- _DATA SUPPLIED_

+ + +

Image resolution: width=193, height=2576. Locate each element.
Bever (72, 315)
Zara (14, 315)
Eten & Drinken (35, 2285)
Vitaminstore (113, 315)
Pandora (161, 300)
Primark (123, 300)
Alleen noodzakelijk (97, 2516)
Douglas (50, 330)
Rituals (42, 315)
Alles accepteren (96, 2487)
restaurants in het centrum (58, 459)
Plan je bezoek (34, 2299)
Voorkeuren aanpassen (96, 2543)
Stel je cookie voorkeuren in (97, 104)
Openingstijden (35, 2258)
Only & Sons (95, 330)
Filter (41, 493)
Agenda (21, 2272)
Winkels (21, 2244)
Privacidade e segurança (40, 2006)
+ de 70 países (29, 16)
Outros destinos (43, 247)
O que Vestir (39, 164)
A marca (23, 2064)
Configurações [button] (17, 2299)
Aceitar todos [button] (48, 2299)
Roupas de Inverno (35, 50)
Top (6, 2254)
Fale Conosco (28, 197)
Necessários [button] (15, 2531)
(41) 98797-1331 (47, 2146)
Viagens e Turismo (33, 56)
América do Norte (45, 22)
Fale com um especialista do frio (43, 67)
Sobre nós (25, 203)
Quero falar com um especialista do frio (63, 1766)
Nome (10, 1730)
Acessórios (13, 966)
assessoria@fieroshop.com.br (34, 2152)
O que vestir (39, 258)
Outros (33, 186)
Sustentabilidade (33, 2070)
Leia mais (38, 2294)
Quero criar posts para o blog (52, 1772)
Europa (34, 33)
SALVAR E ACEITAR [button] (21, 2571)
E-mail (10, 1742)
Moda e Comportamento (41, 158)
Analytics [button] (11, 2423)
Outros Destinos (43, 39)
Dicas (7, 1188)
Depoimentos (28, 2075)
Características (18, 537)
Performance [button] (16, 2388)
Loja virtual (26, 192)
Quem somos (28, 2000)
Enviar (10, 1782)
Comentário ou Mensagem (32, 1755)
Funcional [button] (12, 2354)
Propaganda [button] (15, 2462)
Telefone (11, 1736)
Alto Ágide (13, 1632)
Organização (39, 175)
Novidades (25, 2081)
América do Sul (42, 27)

+ + +

- _EXERCISE_
Rewrite every line of the data above, putting "Ásia" in place of "Europa" and changing nothing else.

- _EXERCISE RESPONSE_
Image resolution: width=193, height=2576. Locate each element.
Bever (72, 315)
Zara (14, 315)
Eten & Drinken (35, 2285)
Vitaminstore (113, 315)
Pandora (161, 300)
Primark (123, 300)
Alleen noodzakelijk (97, 2516)
Douglas (50, 330)
Rituals (42, 315)
Alles accepteren (96, 2487)
restaurants in het centrum (58, 459)
Plan je bezoek (34, 2299)
Voorkeuren aanpassen (96, 2543)
Stel je cookie voorkeuren in (97, 104)
Openingstijden (35, 2258)
Only & Sons (95, 330)
Filter (41, 493)
Agenda (21, 2272)
Winkels (21, 2244)
Privacidade e segurança (40, 2006)
+ de 70 países (29, 16)
Outros destinos (43, 247)
O que Vestir (39, 164)
A marca (23, 2064)
Configurações [button] (17, 2299)
Aceitar todos [button] (48, 2299)
Roupas de Inverno (35, 50)
Top (6, 2254)
Fale Conosco (28, 197)
Necessários [button] (15, 2531)
(41) 98797-1331 (47, 2146)
Viagens e Turismo (33, 56)
América do Norte (45, 22)
Fale com um especialista do frio (43, 67)
Sobre nós (25, 203)
Quero falar com um especialista do frio (63, 1766)
Nome (10, 1730)
Acessórios (13, 966)
assessoria@fieroshop.com.br (34, 2152)
O que vestir (39, 258)
Outros (33, 186)
Sustentabilidade (33, 2070)
Leia mais (38, 2294)
Quero criar posts para o blog (52, 1772)
Ásia (34, 33)
SALVAR E ACEITAR [button] (21, 2571)
E-mail (10, 1742)
Moda e Comportamento (41, 158)
Analytics [button] (11, 2423)
Outros Destinos (43, 39)
Dicas (7, 1188)
Depoimentos (28, 2075)
Características (18, 537)
Performance [button] (16, 2388)
Loja virtual (26, 192)
Quem somos (28, 2000)
Enviar (10, 1782)
Comentário ou Mensagem (32, 1755)
Funcional [button] (12, 2354)
Propaganda [button] (15, 2462)
Telefone (11, 1736)
Alto Ágide (13, 1632)
Organização (39, 175)
Novidades (25, 2081)
América do Sul (42, 27)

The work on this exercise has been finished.